# Exercise goal
Output the data below exactly, images excluded.

# Screenshot grounding data
((

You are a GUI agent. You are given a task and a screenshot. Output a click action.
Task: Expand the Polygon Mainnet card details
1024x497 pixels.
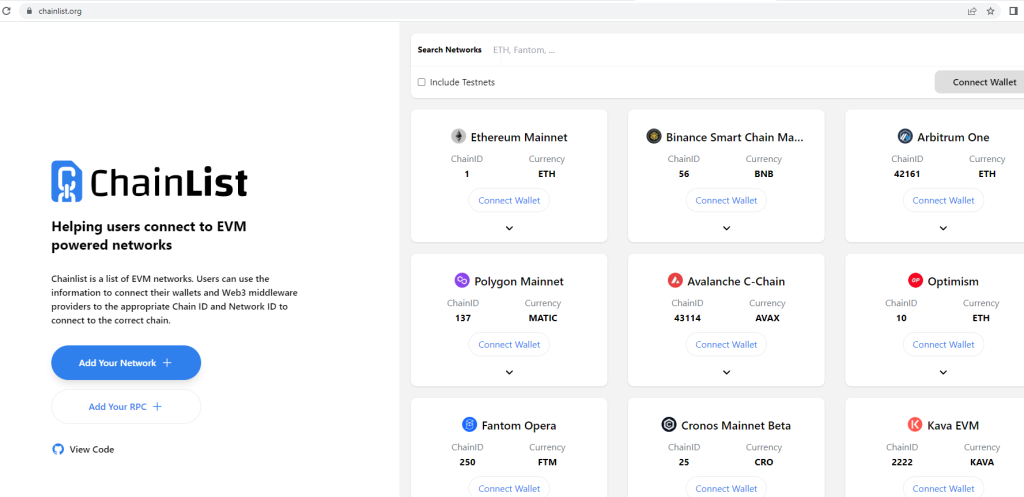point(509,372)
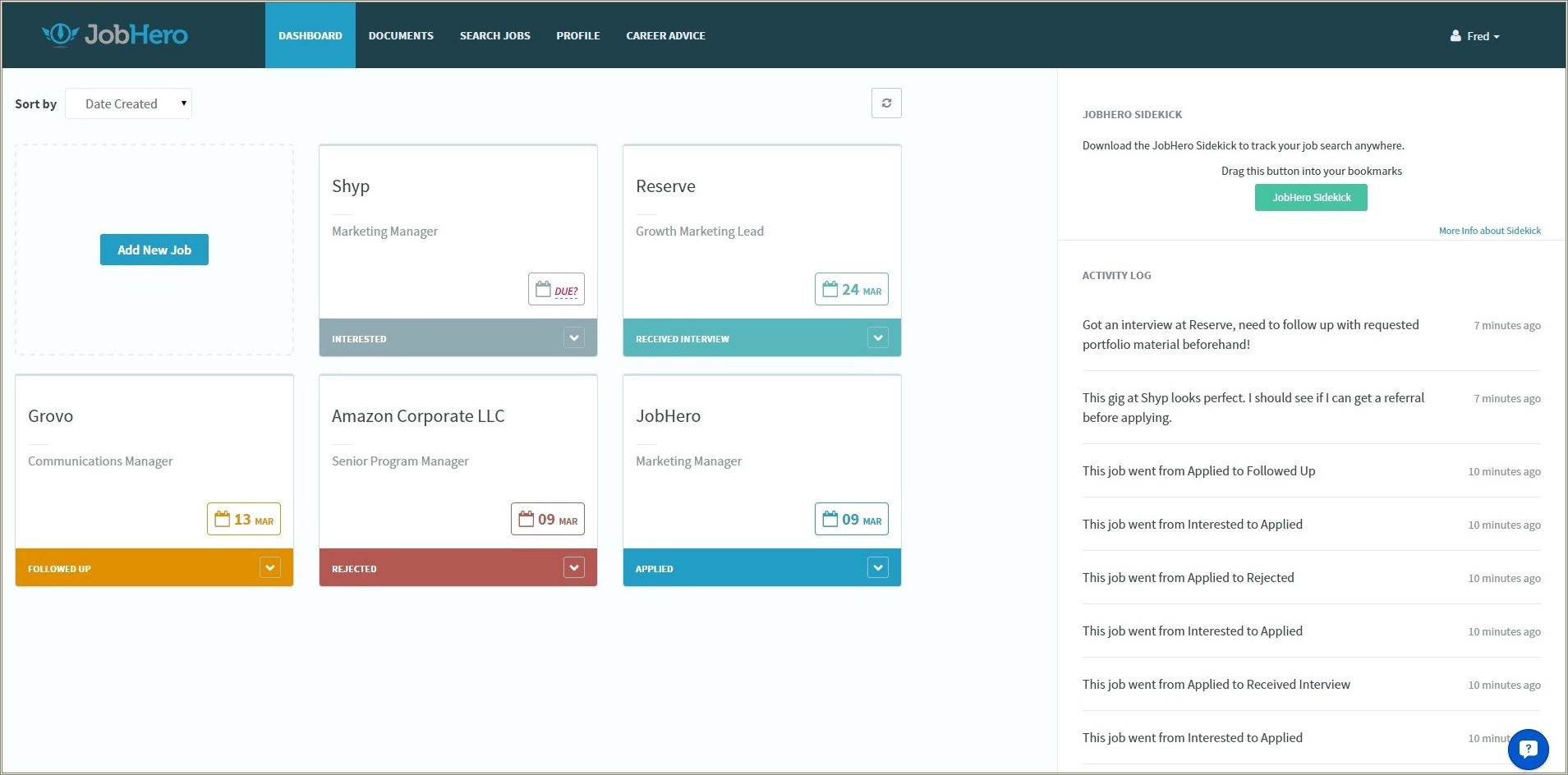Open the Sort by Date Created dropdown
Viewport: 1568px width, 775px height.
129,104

))

# Answer box
You are a GUI agent. You are given a task and a screenshot. Output a click action.
Task: Expand the Polygon Mainnet card details
1024x497 pixels.
point(509,372)
Open the Sort by Date Created dropdown
Viewport: 1568px width, 775px height.
129,104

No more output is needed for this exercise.